Left, Bayani with costar Koh Jia Ler in the acclaimed Singaporean film “Ilo Ilo”
But the transfer came too late and, per university rules, she was deemed overstaying. The only way she could earn her degree was to obtain actual theatrical credentials outside the university, which it would then credit as a prerequisite for her return.

A friend’s referral led to her audition in TP, which she thought was a mere process that would land her a paying stage management job. To her shock, she found out that she had been accepted as a scholar in the Actors’ Company.
While other acting wannabes would have given their right arm for the honor, Bayani was confronted with a dilemma: “Paano ako mabubuhay? [The allowance] was P50 a day.

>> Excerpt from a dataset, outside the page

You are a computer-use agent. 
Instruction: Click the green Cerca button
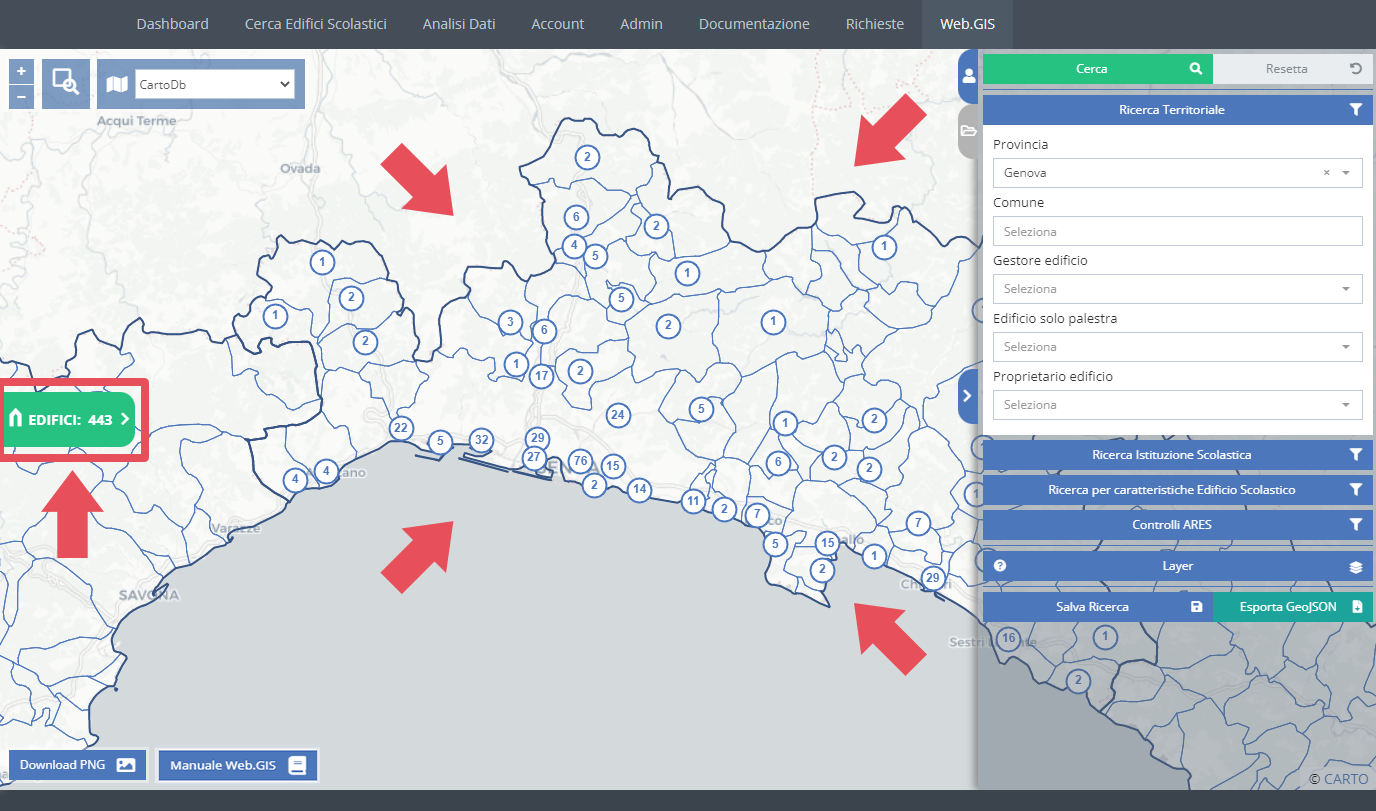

Doon nagsimula ang gutom ko. Hindi ko masabi sa nanay ko.”

After Go sat her down to a serious discussion, she stayed primarily to prove herself—and to work herself up to better roles.  Again, money was her motivation, and she took to heart the advice of the more senior members of the company who told her, “You have to be good in class, committed, involved.  Throw yourself into the role. As a scholar, you get paid only if you are cast in a role. In the event that you fail in the audition, the artistic director can volunteer you to become part of the chorus [where] you get a minimum honorarium.”

Wrong attitude

Thrown into serious drama, Bayani’s gifts emerged—along with her lack of enthusiasm for the craft. The first one to give her the needed “kick in the head” was Go: “You’re so ungrateful,” he told her.

Later on, their mutual friends told her the source of Go’s frustrations: “He could never be satisfied [with me]. He [was seeing] something more. So, ginalingan ko sa classes.”

The second shock to her system came from Tariao’s cutting reprimand: “I don’t care how good an actress you are; I would never cast you because of how you behave in my dance class.”

After her own anger and frustration subsided, Bayani conceded her dance teacher was right: “To be an actor in the complete sense, you have to know how to use your body.  More importantly, my attitude was wrong—para magawa lang, mairaos lang. In dance class, you see the commitment of a person because it shows in her body. Kung wala sa puso, hindi siya lalabas sa galaw.”

She pauses, then continues, “When you hold back, you can’t tell a story. Dapat wala ’yung walls.”
As her own walls crumbled and the actress persona in her embraced her craft, her relations with both Go and Tariao improved. Bayani would later graduate to supporting roles in TP plays like “Anatomiya ng Korupsyon” and the smash “jologs” Shakespeare production “R’meo Luvs Dhew-liett.”

Leads eventually came in productions like Bienvenido Lumbera and Ryan Cayabyab’s “Noli Me Tangere,” where director Paul Morales cast her against type as Maria Clara. In 2007, Bayani the actress found herself wanting to stretch her wings, and departed from TP to try out other theater companies, teleserye and film.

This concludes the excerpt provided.